南留別志11
荻生徂徠著『南留別志』11
一 花押は、名を草にかきたるなり。花押の上には、姓をかく事なるを、今の世あやまりて、名乗をかくなり。庭訓(ていきん)など見るべし。今の世は、官人面々に私印を用ふ。官印なき故なり。古は官印あり。一官府に一つならではなし。是を、月日の所におして、面々は花押なり。官の文書は、皆物かき役のかく事にて、名乗ばかりを、面々に、草にて後にかくを、花押といふなり。
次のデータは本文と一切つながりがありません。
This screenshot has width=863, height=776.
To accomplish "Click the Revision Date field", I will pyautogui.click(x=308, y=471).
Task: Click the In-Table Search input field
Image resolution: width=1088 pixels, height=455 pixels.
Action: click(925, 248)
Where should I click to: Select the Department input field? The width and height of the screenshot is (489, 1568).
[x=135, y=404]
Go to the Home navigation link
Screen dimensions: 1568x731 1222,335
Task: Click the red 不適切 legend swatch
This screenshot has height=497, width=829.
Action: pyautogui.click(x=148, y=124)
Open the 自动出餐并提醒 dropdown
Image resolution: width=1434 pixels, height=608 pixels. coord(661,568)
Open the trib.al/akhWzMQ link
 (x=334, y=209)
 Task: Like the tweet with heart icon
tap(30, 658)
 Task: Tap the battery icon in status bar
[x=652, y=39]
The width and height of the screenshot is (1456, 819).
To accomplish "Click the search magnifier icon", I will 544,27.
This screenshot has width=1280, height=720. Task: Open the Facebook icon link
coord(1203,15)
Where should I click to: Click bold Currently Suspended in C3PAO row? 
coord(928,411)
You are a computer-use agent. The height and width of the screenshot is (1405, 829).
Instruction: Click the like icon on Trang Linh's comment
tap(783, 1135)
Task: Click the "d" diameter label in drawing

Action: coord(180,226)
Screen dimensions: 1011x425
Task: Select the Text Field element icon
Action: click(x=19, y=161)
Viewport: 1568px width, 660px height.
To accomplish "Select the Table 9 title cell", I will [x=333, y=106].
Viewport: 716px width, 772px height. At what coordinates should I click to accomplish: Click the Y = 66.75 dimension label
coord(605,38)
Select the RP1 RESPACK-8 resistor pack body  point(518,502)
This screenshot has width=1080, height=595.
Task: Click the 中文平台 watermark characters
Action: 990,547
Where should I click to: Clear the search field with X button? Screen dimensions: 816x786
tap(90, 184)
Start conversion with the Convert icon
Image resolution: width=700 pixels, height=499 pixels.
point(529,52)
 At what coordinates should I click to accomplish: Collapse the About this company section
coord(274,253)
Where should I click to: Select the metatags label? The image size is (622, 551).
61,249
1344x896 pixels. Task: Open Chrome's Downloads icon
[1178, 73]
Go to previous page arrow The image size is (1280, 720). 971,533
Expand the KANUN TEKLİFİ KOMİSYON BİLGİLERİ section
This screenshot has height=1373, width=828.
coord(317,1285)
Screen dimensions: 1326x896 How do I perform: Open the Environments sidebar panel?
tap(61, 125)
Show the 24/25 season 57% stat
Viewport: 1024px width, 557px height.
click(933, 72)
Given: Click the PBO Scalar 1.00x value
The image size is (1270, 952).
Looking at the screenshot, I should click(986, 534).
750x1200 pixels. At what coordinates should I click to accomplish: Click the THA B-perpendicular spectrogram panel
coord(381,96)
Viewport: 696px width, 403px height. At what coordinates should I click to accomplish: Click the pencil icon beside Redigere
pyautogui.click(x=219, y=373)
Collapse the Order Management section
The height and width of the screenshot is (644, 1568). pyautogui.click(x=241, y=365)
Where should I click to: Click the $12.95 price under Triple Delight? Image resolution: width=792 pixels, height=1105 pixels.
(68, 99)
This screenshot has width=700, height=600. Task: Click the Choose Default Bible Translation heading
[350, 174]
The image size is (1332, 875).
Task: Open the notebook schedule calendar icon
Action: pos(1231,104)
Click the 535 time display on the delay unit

[語釈]●庭訓 『庭訓往来』のこと。室町時代の往来物。往来と書簡のこと。1巻。玄恵(げんえ)著と伝えられるが未詳。応永年間(1394~1428)ころの成立か。1年各月の消息文を集めた初学者用の書簡文範。擬漢文体で書かれ、武士・庶民の生活上必要な用語を網羅する。江戸時代には寺子屋の教科書として広く用いられた。ここに花押の用例もあり、花押の上には姓を書くべきなのに、現代は名乗(なのり=実名)を書く者が多いと徂徠は批判する。また、官印はなく、役人は公文書に私印を使用、文書は物書き役が作成するが、印は担当者が花押を以て当てているとする。